Читать «Мой друг — Олег Даль» онлайн - страница 183

Александр Геннадиевич Иванов

В ту ночь не было некоей отстраненности Даля, которая обычно существовала по отношению к нам. По-моему, он и по жизни был сам по себе, держал дистанцию. С другой стороны — это и хорошо, естественно — он же был педагогом.

В последних записях Даля очень часто встречается фраза: «Долой правдоподобие, простоту и органику!» Вслух это вообще звучало постоянно. И даже Александр Алов однажды обмолвился: «Вы не в мастерской Герасимова, нам одного реализма — мало». Это — ключевые фразы, которые объясняют, к чему нас все время толкали мастера. Мы и сами с большой охотой шли на это! От правденки существования на сцене — пусть к перехлесту, но к заострению и гротеску.

А начинали мы учиться актерской профессии с элементарных этюдов, от движения — к слову. И переход к слову был для нас мучительным, потому что годичную программу театрального вуза нам с Далем предстояло одолеть в несколько недель, почти экстерном.

Был у меня этюд, который я показывал на занятиях по режиссуре. Вся его прелесть была в том, что не было актерской игры — так была развернута мизансцена: сидел старик за пианино…

Я, во-первых, не был стариком. И вот некто сидел, закутавшись в шарф и ежась от холода: «дуло от двери и капало с потолка». И от одиночества, прикрыв пианино раскрытым зонтиком, он наигрывал «Собачий вальс». Строилось же все это на том, что актер развернут к зрителям спиной. И была еще «собака», которая тоже сидела к залу спиной.

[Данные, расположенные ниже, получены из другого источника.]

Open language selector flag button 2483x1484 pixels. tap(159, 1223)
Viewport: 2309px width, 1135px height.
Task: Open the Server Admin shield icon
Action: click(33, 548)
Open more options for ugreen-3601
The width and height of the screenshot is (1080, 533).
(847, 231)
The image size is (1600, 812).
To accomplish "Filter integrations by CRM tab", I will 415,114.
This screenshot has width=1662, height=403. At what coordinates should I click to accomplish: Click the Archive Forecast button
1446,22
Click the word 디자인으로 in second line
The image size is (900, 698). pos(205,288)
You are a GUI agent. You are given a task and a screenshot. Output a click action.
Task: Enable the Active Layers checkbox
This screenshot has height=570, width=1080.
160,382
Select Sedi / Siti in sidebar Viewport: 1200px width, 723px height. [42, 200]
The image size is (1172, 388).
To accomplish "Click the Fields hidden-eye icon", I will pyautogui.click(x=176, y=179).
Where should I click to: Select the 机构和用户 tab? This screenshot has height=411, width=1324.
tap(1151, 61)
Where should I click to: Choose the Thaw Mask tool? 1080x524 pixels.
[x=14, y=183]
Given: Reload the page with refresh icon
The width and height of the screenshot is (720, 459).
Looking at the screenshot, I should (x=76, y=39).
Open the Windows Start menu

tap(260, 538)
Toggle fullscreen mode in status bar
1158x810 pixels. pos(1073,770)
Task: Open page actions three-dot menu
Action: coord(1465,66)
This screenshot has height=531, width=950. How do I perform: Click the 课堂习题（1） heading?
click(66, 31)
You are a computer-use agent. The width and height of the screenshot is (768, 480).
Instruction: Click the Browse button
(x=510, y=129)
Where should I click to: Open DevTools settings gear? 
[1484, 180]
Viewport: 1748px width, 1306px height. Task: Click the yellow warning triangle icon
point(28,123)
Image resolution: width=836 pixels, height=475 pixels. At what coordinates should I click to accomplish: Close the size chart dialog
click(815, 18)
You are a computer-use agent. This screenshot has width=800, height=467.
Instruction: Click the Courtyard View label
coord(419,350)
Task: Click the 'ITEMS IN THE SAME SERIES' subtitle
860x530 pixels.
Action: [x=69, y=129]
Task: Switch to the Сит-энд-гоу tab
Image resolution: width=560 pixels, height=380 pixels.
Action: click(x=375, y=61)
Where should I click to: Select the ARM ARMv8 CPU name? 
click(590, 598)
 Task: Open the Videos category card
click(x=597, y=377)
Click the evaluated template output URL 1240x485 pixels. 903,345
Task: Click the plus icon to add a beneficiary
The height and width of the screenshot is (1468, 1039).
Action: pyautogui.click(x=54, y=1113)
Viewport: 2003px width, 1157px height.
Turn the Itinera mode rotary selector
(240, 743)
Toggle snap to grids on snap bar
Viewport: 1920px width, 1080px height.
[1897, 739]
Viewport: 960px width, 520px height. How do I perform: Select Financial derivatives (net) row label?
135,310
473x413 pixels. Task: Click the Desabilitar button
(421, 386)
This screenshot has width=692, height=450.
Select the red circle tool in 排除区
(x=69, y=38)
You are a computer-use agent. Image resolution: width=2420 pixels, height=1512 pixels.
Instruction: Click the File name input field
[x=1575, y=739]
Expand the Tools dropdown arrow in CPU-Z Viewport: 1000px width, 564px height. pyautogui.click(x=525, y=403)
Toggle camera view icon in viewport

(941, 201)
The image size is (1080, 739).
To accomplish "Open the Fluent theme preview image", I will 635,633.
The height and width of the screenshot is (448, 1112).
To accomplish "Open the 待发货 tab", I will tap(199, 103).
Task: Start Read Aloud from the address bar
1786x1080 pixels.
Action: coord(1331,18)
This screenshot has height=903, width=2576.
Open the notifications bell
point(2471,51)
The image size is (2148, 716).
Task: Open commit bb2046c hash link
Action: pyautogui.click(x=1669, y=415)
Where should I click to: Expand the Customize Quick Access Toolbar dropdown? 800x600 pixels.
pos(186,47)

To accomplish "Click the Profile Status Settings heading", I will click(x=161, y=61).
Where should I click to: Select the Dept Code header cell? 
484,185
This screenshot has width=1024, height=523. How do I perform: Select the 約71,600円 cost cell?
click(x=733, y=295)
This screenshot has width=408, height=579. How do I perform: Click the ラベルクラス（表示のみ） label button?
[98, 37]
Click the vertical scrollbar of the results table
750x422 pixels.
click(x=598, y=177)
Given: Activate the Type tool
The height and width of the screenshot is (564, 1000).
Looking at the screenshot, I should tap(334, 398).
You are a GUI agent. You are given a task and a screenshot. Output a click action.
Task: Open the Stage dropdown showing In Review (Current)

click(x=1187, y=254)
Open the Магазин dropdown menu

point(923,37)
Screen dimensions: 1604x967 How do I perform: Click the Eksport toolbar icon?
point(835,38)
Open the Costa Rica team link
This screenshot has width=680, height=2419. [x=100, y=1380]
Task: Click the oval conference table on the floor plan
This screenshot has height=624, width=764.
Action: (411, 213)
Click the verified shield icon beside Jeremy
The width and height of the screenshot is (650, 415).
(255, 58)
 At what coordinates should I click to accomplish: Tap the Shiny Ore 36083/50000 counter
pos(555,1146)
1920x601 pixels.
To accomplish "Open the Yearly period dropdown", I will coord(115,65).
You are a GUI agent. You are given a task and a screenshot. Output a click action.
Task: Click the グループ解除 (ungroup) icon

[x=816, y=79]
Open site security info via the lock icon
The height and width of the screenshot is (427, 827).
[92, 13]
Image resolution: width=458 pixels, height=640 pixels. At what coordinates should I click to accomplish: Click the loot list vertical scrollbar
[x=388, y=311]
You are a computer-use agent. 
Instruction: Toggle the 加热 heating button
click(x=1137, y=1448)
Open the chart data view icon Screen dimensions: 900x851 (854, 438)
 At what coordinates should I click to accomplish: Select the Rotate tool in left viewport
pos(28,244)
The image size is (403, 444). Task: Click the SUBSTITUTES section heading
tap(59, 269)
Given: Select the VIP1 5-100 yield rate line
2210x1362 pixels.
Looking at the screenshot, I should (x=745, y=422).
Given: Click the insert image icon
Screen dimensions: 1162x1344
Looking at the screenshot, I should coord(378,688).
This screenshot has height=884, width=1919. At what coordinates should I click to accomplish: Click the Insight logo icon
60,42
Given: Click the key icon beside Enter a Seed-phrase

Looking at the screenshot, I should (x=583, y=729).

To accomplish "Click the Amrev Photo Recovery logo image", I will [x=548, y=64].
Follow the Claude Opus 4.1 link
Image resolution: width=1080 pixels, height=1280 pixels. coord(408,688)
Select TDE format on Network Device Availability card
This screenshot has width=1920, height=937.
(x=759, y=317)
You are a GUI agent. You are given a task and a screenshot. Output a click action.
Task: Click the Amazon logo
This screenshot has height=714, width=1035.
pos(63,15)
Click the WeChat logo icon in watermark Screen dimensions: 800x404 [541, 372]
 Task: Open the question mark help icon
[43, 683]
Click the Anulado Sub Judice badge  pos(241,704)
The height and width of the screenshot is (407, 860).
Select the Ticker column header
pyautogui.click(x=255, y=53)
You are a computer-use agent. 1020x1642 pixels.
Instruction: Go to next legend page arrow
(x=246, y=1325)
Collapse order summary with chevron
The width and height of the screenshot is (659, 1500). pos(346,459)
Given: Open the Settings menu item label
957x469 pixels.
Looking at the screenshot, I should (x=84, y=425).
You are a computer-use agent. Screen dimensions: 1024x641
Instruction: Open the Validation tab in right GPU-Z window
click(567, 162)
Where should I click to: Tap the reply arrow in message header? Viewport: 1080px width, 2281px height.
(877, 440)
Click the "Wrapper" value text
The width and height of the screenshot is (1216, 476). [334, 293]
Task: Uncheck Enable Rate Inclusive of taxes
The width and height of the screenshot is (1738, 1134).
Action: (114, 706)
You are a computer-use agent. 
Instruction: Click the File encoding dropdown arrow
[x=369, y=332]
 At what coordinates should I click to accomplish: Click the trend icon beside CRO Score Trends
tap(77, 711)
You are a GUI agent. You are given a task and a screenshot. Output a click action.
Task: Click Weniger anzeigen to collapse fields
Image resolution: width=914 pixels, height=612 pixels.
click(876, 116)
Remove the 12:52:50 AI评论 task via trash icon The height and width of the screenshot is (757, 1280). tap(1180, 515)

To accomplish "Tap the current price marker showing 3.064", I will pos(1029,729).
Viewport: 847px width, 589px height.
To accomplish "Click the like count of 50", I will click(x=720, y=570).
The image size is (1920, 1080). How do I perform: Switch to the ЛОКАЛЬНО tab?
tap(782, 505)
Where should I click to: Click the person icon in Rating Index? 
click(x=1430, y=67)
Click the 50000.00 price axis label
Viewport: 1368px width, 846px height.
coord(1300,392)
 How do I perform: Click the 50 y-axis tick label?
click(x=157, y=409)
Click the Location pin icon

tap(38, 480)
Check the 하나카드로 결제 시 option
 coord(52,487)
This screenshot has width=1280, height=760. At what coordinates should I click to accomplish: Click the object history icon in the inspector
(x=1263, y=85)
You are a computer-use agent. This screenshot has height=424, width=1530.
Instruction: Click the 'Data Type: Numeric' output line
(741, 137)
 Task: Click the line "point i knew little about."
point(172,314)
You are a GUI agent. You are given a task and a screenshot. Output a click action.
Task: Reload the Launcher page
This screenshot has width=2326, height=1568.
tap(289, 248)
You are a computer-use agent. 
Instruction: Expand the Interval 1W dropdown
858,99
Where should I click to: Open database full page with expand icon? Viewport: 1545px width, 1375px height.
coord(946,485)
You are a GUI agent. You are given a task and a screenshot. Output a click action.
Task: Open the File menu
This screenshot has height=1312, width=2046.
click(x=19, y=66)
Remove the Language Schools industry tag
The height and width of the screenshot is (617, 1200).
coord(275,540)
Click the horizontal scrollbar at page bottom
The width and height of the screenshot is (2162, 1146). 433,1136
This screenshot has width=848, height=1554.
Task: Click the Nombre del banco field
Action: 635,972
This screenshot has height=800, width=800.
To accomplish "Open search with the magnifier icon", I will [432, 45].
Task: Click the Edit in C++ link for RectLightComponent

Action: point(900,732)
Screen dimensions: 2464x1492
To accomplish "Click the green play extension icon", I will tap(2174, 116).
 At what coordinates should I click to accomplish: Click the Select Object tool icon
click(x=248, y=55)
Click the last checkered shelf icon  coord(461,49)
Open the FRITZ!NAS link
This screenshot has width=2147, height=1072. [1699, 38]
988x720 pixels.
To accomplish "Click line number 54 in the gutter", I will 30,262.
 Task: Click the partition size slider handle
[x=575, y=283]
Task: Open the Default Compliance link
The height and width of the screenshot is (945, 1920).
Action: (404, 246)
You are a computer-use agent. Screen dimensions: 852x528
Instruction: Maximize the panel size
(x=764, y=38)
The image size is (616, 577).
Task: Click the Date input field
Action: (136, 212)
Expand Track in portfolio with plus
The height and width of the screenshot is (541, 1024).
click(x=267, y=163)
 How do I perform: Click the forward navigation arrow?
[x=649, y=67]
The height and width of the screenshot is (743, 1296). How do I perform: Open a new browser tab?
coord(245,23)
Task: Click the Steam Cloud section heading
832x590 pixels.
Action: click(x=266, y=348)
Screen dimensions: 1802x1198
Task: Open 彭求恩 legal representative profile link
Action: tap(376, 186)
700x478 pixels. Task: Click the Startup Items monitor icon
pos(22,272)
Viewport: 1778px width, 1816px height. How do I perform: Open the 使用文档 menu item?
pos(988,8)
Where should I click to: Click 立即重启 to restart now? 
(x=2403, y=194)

Мы с Шульгой, который играл собаку, показали этот этюд Далю. Олег Иванович, посмотрев, сказал:

— Все хорошо, но вот мне мизансцена не нравится! Давайте-ка это дело развернем.

И развернул по классическим театральным законам, построив все это по диагонали — вполоборота к залу по «золотому сечению сцены». Потом он оказался неудовлетворен этим и стал разворачивать еще больше, чтобы «совсем лицом играть». То есть повернул нас в профиль. Стало еще хуже! Тогда он стал думать: чего ж там такого не хватает. Стал разрабатывать актерскую гамму взаимоотношений собачки и старика. И — ничего! Вся прелесть этюда была в некоей атмосфере и зарисованности его. Как только начались расшифровки, обнаружились явные нехватки драматургии. Ведь ничего за этим особенного не было — просто милая зарисовка, чем она и была хороша. А Даль стал копать вглубь, и понял, что дело плохо и ничего не получается. И тут его попытки разобрать все публично на составляющие, а затем снова сложить закончились неудачей. И тогда он сказал:

— Ладно… Разворачивайте опять спиной… И на этом дело заканчивается.

Но какое-то время мы с этим этюдом возились и пытались понять: где то, что делает нечто живым и нечто — неживым. Все это не бог весть какая история, но она свидетельствует об одном: любимым занятием Даля в педагогике было попытаться выбить из-под кого-то табуретку. И дальше смотреть — куда девается человек: либо падает, либо встает. И это один из многих примеров. В данном случае все завершилось благодаря ему самому. Но он сказал нам, что «не мешает прибавить и кошку». И тогда в этюд ввели «кота», который тоже сидел спиной и притом еще и мурлыкал. И тогда все стало совсем замечательно.